Excerpted text:
-- Begin --

Case in point, Ben Affleck, who – together with a bunch of other privileged celebs such as Josh Groban, Debi Mazar and Sofia Bush – has taken it upon himself to live on a $1.50 food budget a day for five whole days to raise awareness for global poverty as part of the Live Below the Poverty Line Initiative.
“We are excited to announce that Ben Affleck will be joining us in the Live Below The Line USA challenge next week. He will be supporting Eastern Congo Initiative (ECI). Join Ben, Sophia Bush, Josh Groban, and thousands of others around the world as we raise attention and funds for some of the best charities out there in the fight against extreme poverty.”
Raise awareness? Are Ben Affleck and other privileged celebs so out of touch with reality that they think that the fact that 80% of the world population living in utter poverty needs awareness?
Since when is poverty such a novel and unheard of thing that we need celebrities to shed a light on it? As if this was some sort of emerging social phenomena most have not heard of or seen so we need some rich pukes to tell us and educate us all about it because otherwise we wouldn’t have known?
And five whole days? He must be such an inspiration for a homeless person who’s been on the streets for years eating out of garbage cans and sleeping in sewer tunnels suffering from all sorts of ailments – physical and mental – without any hope in sight, to see a multimillionaire who nets $70 million slum it for five working days (I like how it’s a Monday to Friday thing. Ben needs his weekends to himself, after all).

-- End --

Requirement 1:
List every person named in the first sentence of the commentary on Ben Affleck's poverty challenge.
Requirement 2:
Write the next part of the commentary on Ben Affleck's poverty challenge, picking up after its final sentence.

Source data:
-- Begin --

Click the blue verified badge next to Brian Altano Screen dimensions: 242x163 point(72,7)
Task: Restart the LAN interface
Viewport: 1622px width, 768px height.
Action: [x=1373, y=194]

-- End --

Written answer 1:
Ben Affleck, Josh Groban, Debi Mazar, Sofia Bush

Written answer 2:
While I understand
and appreciate the idea of trying to bring attention to such a grave problem, this is just patronizing and feels like a smug 1 percenter trying to teach poor peons a lesson because clearly those who live it every day are not aware at all of society’s ills and what it feels like to be struggling with only $10 in your checking for the next week until you get paid.
It’s like saying ‘Let’s pretend you have AIDS for a week so you know how it feels like.’ But that isn’t the same. It doesn’t count when you know it is not real and there is an end in sight.
The point of being poor is precisely that there is no way out, that you have very little, if not no choices at all, thus completely at the mercy of forces beyond your control. Poverty becomes systemic, it is a trap, more often than not, and a spiral down hopelessness and destitution; a vicious cycle with serious lack of opportunities every damn day – not just for a week or two weeks or six months. Every day.
It’s lack of choice and option from which you cannot opt out if you don’t like it. In fact, when you are poor, you don’t have much of a choice regarding to many things in life.
Ben Affleck can choose to opt out of this shit. Poor people cannot. Heck even middle class folks who live on more than a buck and fifty a day cannot just get out of financial destitution and living paycheck by paycheck. They are stuck. These rich assholes aren’t.
So Benny boy et al will be “slumming” it for a few days, probably already think this is a good way to lose the last few pounds for the next million dollar role and then they go back to their lives in the fast lane as they drive by a homeless person in their limo to the next award show.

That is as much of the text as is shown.